Remembering Miralem Pjanic’s time as Juninho’s heir at Lyon

Miralem Pjanic’s career in Italy has been eventful enough to make us forget about the young upstart who stunned Real Madrid at the Bernabeu. But the Bosnian’s Lyon spell shouldn’t be forgotten, and it shouldn’t be remembered for that moment alone.

Back in 2009-10, Madrid were right at the start of the latest Florentino Perez era, and to call their squad ‘expensively assembled’ would be an insult to money.

Kaka, Cristiano Ronaldo and Xabi Alonso had joined for a combined total of around €200million, while Los Blancos had targeted Lyon specifically with a €35million swoop for their attacking prodigy Karim Benzema.

No one was meant to be able to stop Manuel Pellegrini’s team in the Champions League, but Lyon especially weren’t meant to stand a chance.

However, after Ronaldo had scored at the Bernabeu to cancel out Jean Makoun’s first-leg winner, and with just 15 minutes left on the clock, Pjanic – still six weeks shy of his 20th birthday – silenced the home crowd with a lovely, lovely goal.

As Lyon coach brilliantly said afterwards, “it was a nice night out.”

Free-kick genius

Since moving on from Lyon, Pjanic has forged a reputation as one of the world’s most subtly brilliant free-kick takers.

First impressions can do a lot for how you look at a footballer, and there’s nothing more dangerous than deciding a slight, unimposing midfielder won’t cause you that much trouble.

Even now, after years of witnessing Pjanic’s ridiculous ability from dead-ball situations, he can somehow still trick you into thinking he’s not going to do what you expect. That even applies to goals you’ve seen before – even when you know the outcome, he has a way of planting that seed of doubt.

Really, though, should we be surprised to see this from a man who followed in the footsteps of the great Juninho Pernambucano?
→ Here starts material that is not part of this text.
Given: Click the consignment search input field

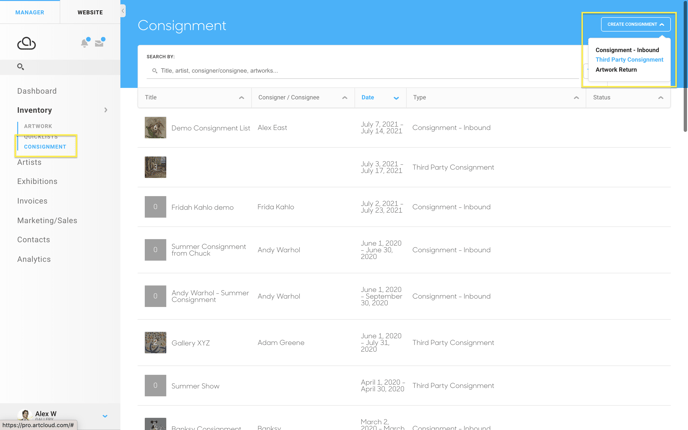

The pair spent just a year together before Pjanic inherited Juninho’s No.8 shirt…and a great deal more.

It was in the 2010-11 Champions League when many of us saw Pjanic the free-kick maestro at work for the first time.

It certainly felt like a new experience for Vukasin Poleksic, the Debrecen goalkeeper faced with the task of picking a Pkanic set-piece out of his net during a group stage defeat. Note that I don’t say the task of saving the shot, because that was never really a consideration.
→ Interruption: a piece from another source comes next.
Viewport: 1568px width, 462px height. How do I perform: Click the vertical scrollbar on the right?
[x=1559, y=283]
The ball goes where it’s meant to from Pjanic’s perspective, but the Montenegrin keeper can do little more than watch him walk up to the ball and watch it land in the bottom corner of the net, with the events in between little more than a blur.

Of course, in the years since, we’ve seen him really hone his craft, with one goal in particular absolutely reeking of Juninho.

When a player moves to Roma, doing the business against Lazio is a surefire way to get in the fans’ good books. To do to with a stunner of a free-kick takes it up a notch or 10.

Roma might have lost 3-2 to their rivals in November 2012, but if there was ever a goal likely to boost morale it was the one scored by their No.8.

Federico Marchetti was no mug, having kept goal for Italy’s national team at the World Cup just two years earlier, but even he was made to look particularly foolish.

In his defence, it’s the sort of position, 45 yards out to the right of the centre circle, where you tell yourself: ‘There’s no way he’s possibly shooting from here.’

It doesn’t matter if you’re watching a clip entitled ‘Miralem Pjanic goal v Lazio’. It doesn’t even matter if you’ve seen the goal before, or if you were even at the Stadio Olimpico for the game itself. Each time you watch him step up to the ball, you convince yourself it’s impossible. And then you remember.

 

As Pjanic’s stock threatens to fall at Juventus after a decent few years, we still see a fair few glimmers of the talent we witnessed from him a decade ago.

There’s always a temptation to sugar-coat a player’s younger years for the simple reason that it’s natural for us to crave excitement and to cling to those things which felt genuinely fresh and new when we saw them for the first time.

We can still enjoy Miralem Pjanic’s football however we want, but many of us will never forget those years in France which helped make the player we know today.